* _Task prompt_: All of the data should be restated word for word, with the pictures omitted.

(Saved entries)
▬▬▬▬▬▬▬▬▬▬

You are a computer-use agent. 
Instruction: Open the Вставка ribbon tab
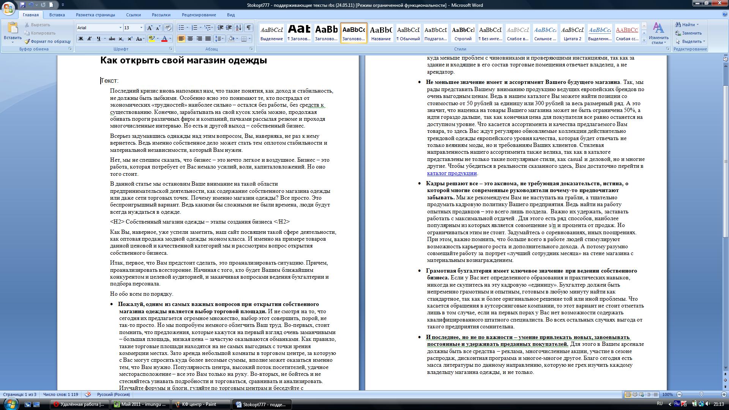[x=57, y=15]
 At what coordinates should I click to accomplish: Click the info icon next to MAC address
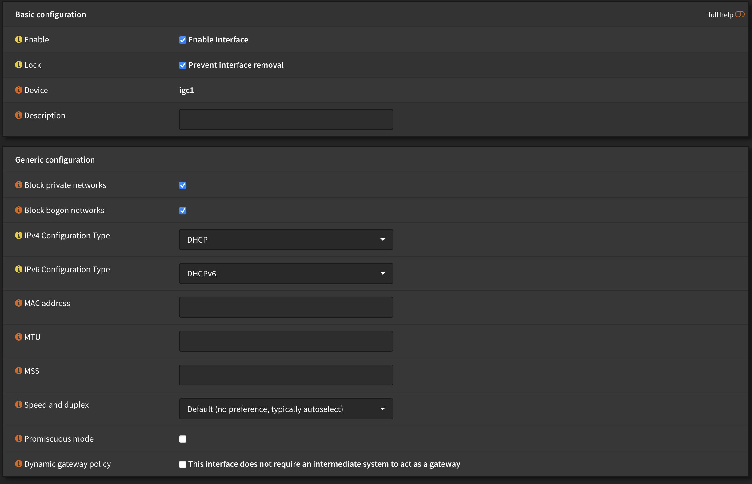[x=19, y=303]
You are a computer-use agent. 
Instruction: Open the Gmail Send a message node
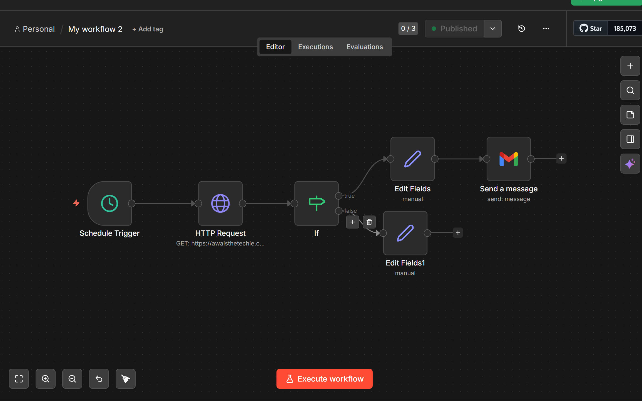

▬▬▬▬▬▬▬▬▬▬

* _Answer section_:
You are a computer-use agent. 
Instruction: Open the Вставка ribbon tab
[x=57, y=15]
 At what coordinates should I click to accomplish: Click the info icon next to MAC address
[x=19, y=303]
You are a computer-use agent. 
Instruction: Open the Gmail Send a message node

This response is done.